Given that Keir Starmer went all in on the personal failings of Boris Johnson, it cannot be unfair that questions now circle about his own personality, and whether it is suited to the office of Prime Minister. “Boring” is the increasingly common charge. “Are you too boring to be Prime Minister?” he was asked at a press conference in Gateshead this week. Cathy Newman picked this line up in an interview with Starmer for Channel 4 news. “Are you proud of being boring?” she asked.
Starmer’s face gets fixed with a faintly creepy spray on grin. His line is that, as he tours the country, no one is saying to him “we need a few more jokes, we need a bit of entertainment”. This feels like a very boring person’s view of what an interesting person is. It is also a Boris reference. Starmer’s calling card is that he is the anti-Boris: safe, steady, reliable, moral. Steve “interesting” Davis with a few more policies — though not that many more, it has to be said.
So is the “boring” jibe anything more than optics? Starmer clearly thinks it’s a lightweight criticism, almost beneath him to answer. He prides himself on being a grown up, serious. He thinks boring is a frivolous line of attack. But it is not.
The trouble with boring people is not that they don’t keep us entertained, but that they don’t engage us on a recognisably human level. They feel flat, two-dimensional — even when they try to smile. Perhaps especially when they smile. Where is their shame, or hurt, or embarrassment? Where is the joy, the anger, the passion? To call someone boring is to say that, instinctively, we don’t understand what is going on with them; we don’t have any sort of access to their inner world, so they leave us deflated. Somehow, they are absent even when they are there before us. So when Keir Starmer answers the “boring” question with the apparently interesting fact that he once played the violin with Fat Boy Slim, we are even more convinced that he doesn’t get it. This is not what we are looking for.
Take Milton’s Paradise Lost. Why is it that Satan is typically understood as exciting and charismatic while God — the redeemer of the world no less — somehow seems deathly dull? Probably because the bad boy feels more fully engaged with the human condition whereas the divine archetype is distant and unknown. The former is hot, the latter is cold. It is, in metaphysical form, the Keir Starmer problem. Indeed, it’s the same problem that novelists have in trying to write compelling characters that are good people. We often identify so much more with the messily and morally compromised because most of us think of ourselves this way. Saints don’t engage us because they seem to float above the human realm, unaffected by the trials and tribulations of ordinary existence. Starmer doesn’t feel real.

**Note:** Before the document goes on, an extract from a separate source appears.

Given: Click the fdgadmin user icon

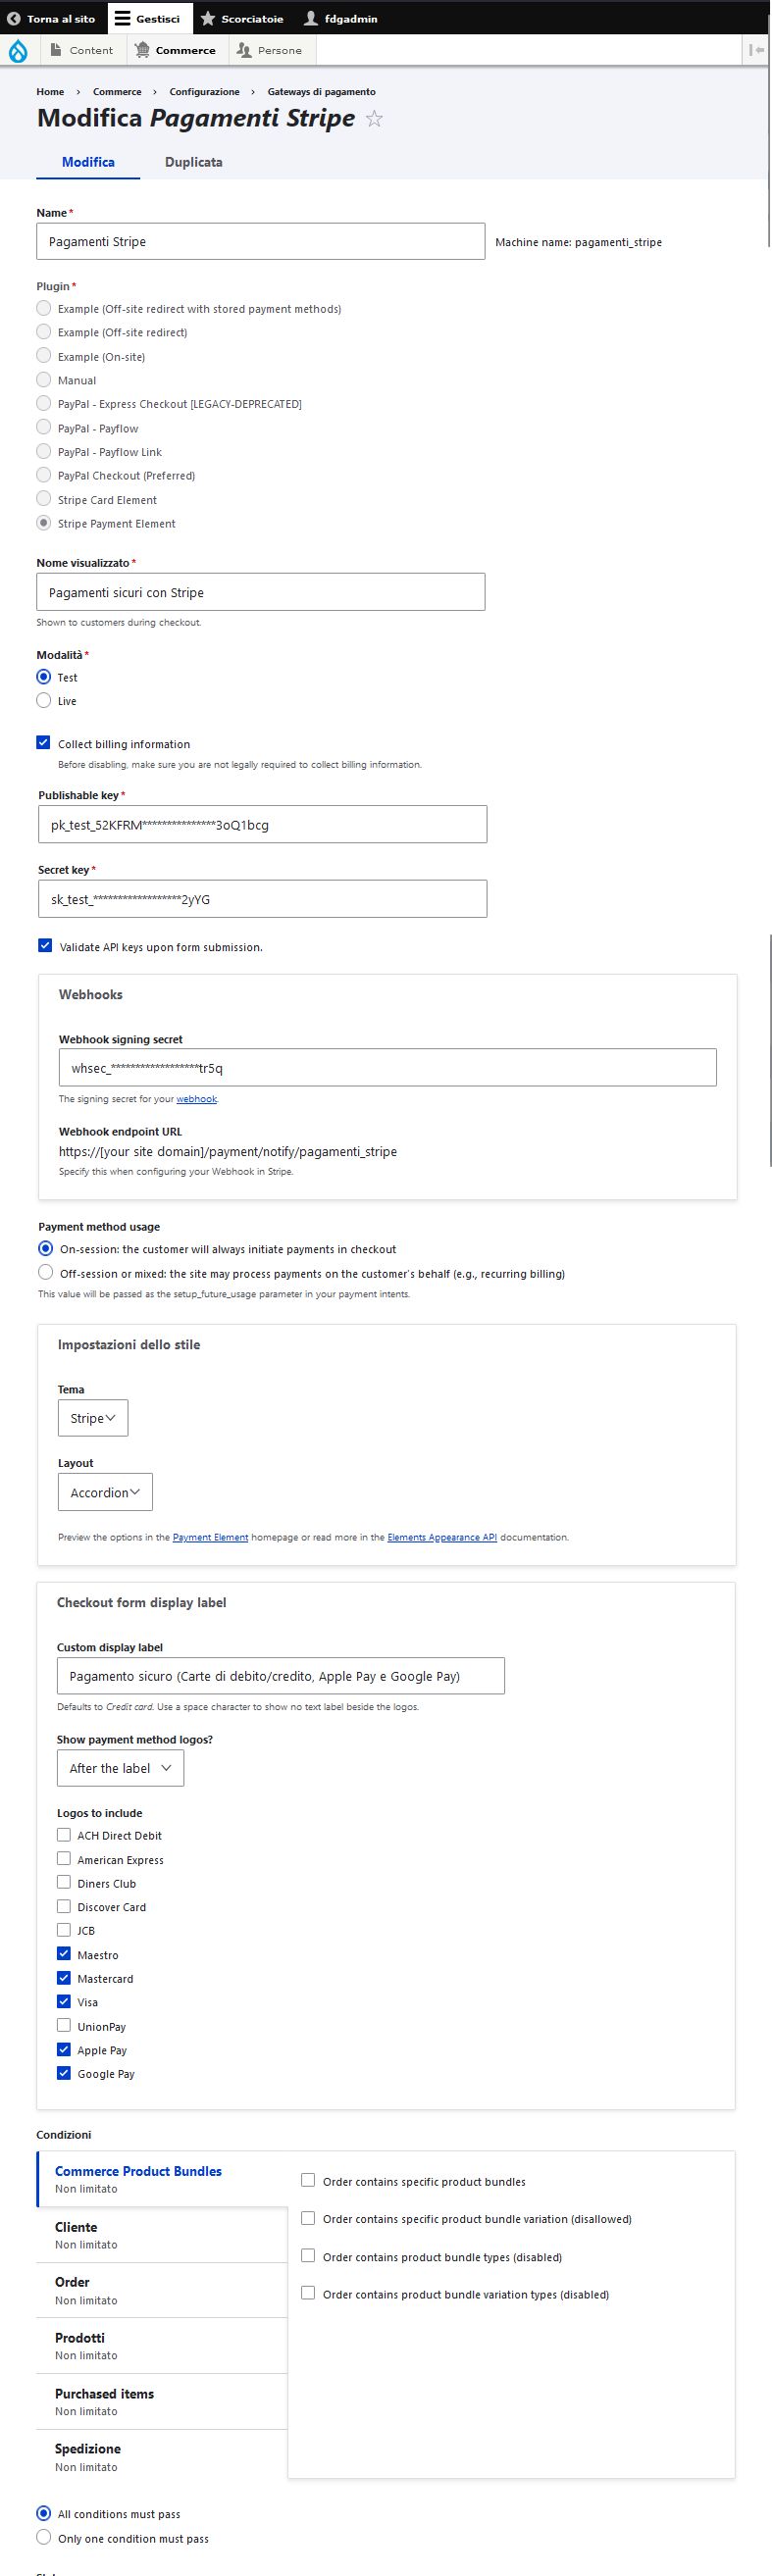Looking at the screenshot, I should point(311,18).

Simone Weil wrote: “Imaginary evil is romantic and varied; real evil is gloomy, monotonous, barren, boring. Imaginary good is boring; real good is always new, marvellous, intoxicating.” Here, she gives us a clue as to the conundrum: how do we make virtue interesting, compelling? The answer is first to show how real evil is empty and flat — ultimately life-denying. That it creates a wasteland of human flourishing. This is the place where nothing grows. This, Starmer could argue, is Boris Johnson’s Britain. In contrast, virtue really is much more exciting and deeply human – ultimately life-giving. It is the basis for human flourishing. This is how being good connects up with being more fully human.